Kedaulatan Data Harus Dijaga
ASSI menilai aspek kedaulatan tidak boleh diabaikan dalam pengembangan teknologi D2D di Indonesia. Idealnya, seluruh infrastruktur satelit dikuasai oleh entitas dalam negeri agar kendali nasional tetap terjaga. Namun, pembangunan ekosistem tersebut memerlukan investasi besar dan waktu yang tidak singkat. Karena itu, perlu strategi transisi yang tetap menjaga kepentingan nasional.
Sebagai langkah awal, ASSI mendorong agar data dari layanan D2D tetap berakhir di Indonesia, meski infrastruktur satelitnya melibatkan pihak asing. Menurut Rusdianto, hal itu penting karena berkaitan langsung dengan data konsumen dan kedaulatan digital. Prinsip ini dinilai menjadi fondasi minimal yang harus dipenuhi dalam kerja sama teknologi. Tanpa perlindungan data, manfaat ekonomi dari D2D dapat berkurang.
Isu kedaulatan juga menjadi semakin penting di tengah persaingan global di bidang satelit. Negara-negara besar terus mengembangkan sistem masing-masing untuk mengurangi ketergantungan pada infrastruktur navigasi asing. Kondisi ini membuat Indonesia perlu memiliki posisi yang jelas dalam pengelolaan teknologi masa depan. ASSI menegaskan bahwa penguatan regulasi dan tata kelola harus berjalan seiring dengan adopsi teknologi.
Persaingan Global Makin Ketat
Perkembangan D2D tidak berdiri sendiri, melainkan berjalan di tengah kompetisi global yang semakin intens. Selain Starlink, perusahaan seperti Amazon dan sejumlah pemain asal China juga membangun konstelasi satelit Low Earth Orbit dalam jumlah besar. Kompetisi tersebut menunjukkan bahwa pasar satelit bergerak cepat menuju layanan yang lebih langsung dan terintegrasi. Indonesia perlu membaca arah perubahan ini dengan cermat.
Selain layanan komunikasi, kebutuhan terhadap sistem Positioning, Navigation, and Timing atau PNT juga meningkat.
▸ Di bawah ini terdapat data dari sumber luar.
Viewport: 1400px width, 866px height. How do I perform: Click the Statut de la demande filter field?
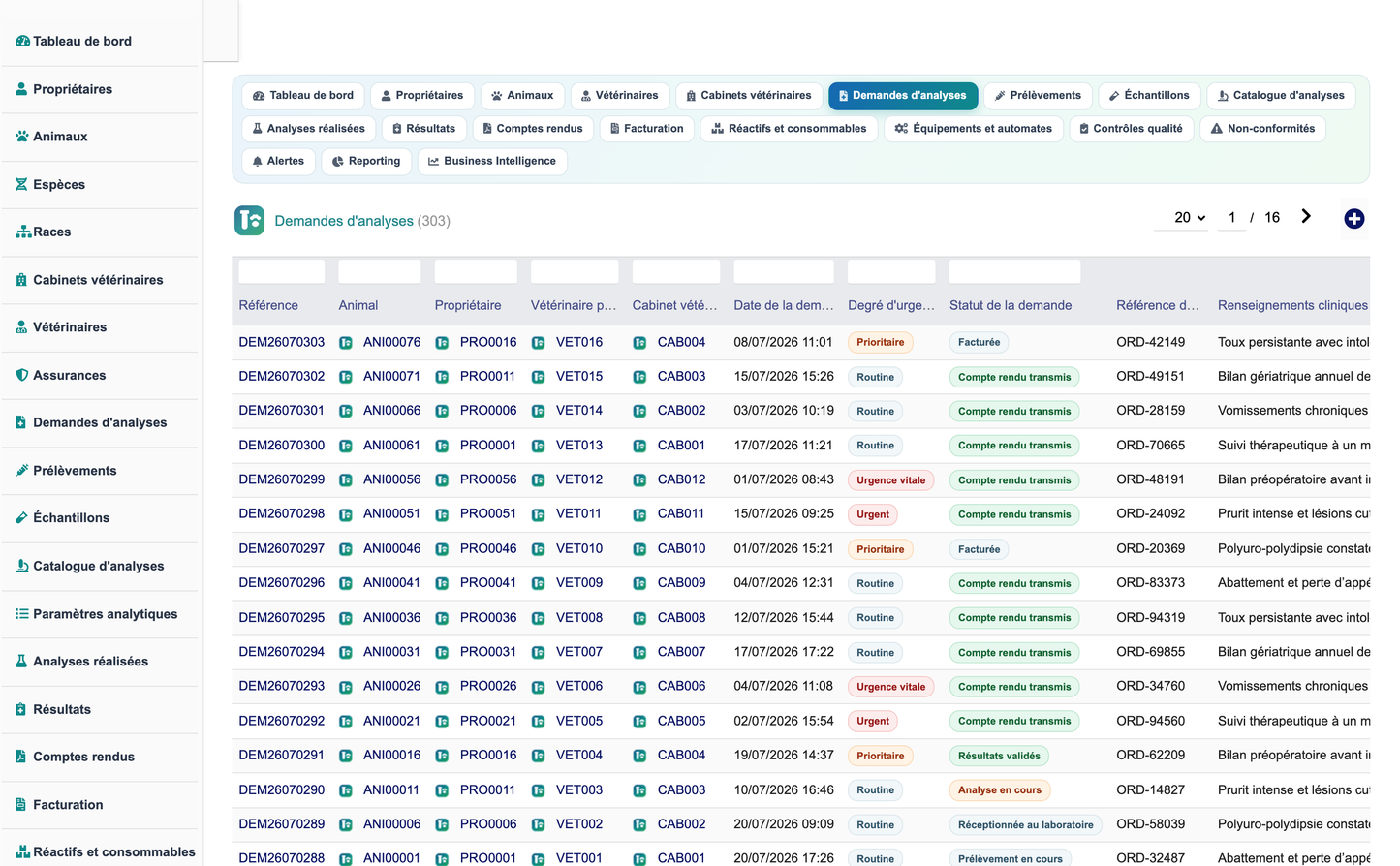tap(1014, 271)
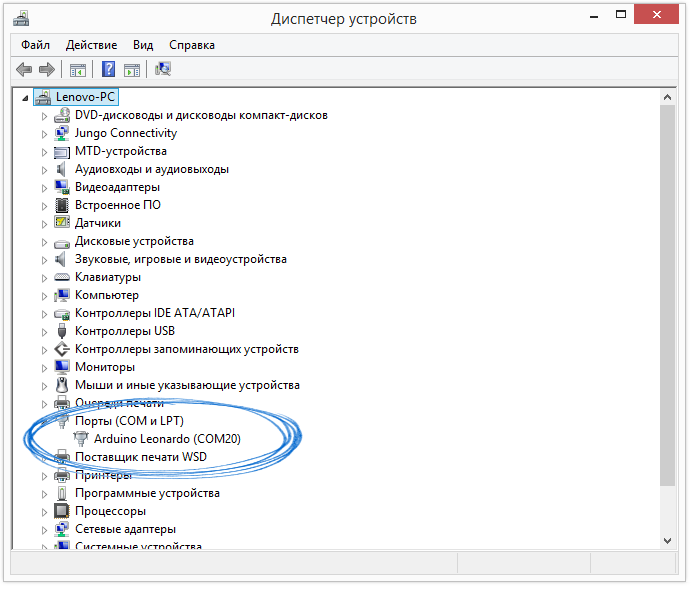Click the Процессоры category icon
Viewport: 700px width, 600px height.
[x=62, y=511]
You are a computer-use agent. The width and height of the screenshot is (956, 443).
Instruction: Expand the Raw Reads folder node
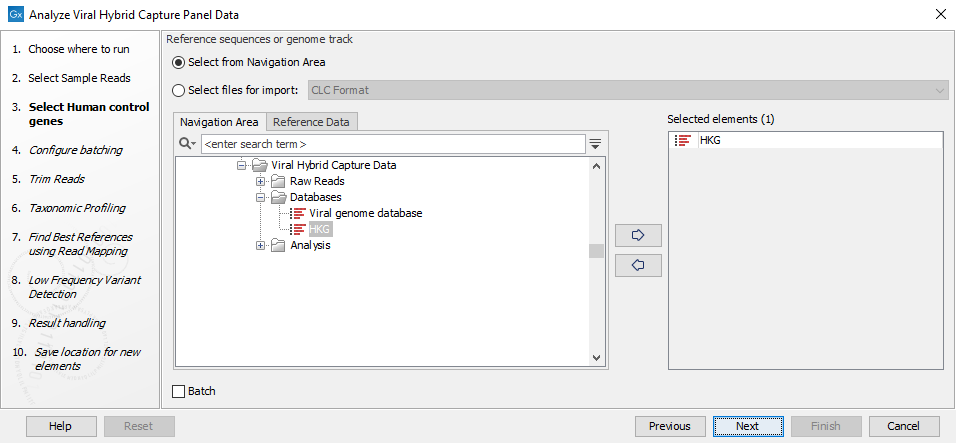261,181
Banyak negara kini berupaya memiliki sistem navigasi sendiri sebagai alternatif dari GPS. Situasi geopolitik global membuat sektor ini bukan sekadar urusan teknologi, melainkan juga strategi kedaulatan. Dalam pandangan ASSI, tren ini akan memengaruhi masa depan industri satelit nasional.
Dengan berbagai dinamika tersebut, pemerintah didorong untuk lebih sigap mengikuti perkembangan teknologi satelit. Kecepatan adaptasi dinilai akan menentukan daya saing Indonesia dalam menghadapi gelombang inovasi baru. D2D dipandang sebagai salah satu pintu masuk penting menuju ekosistem komunikasi yang lebih maju. Namun, keberhasilannya tetap bergantung pada kepastian regulasi, kesiapan industri, dan perlindungan kepentingan nasional.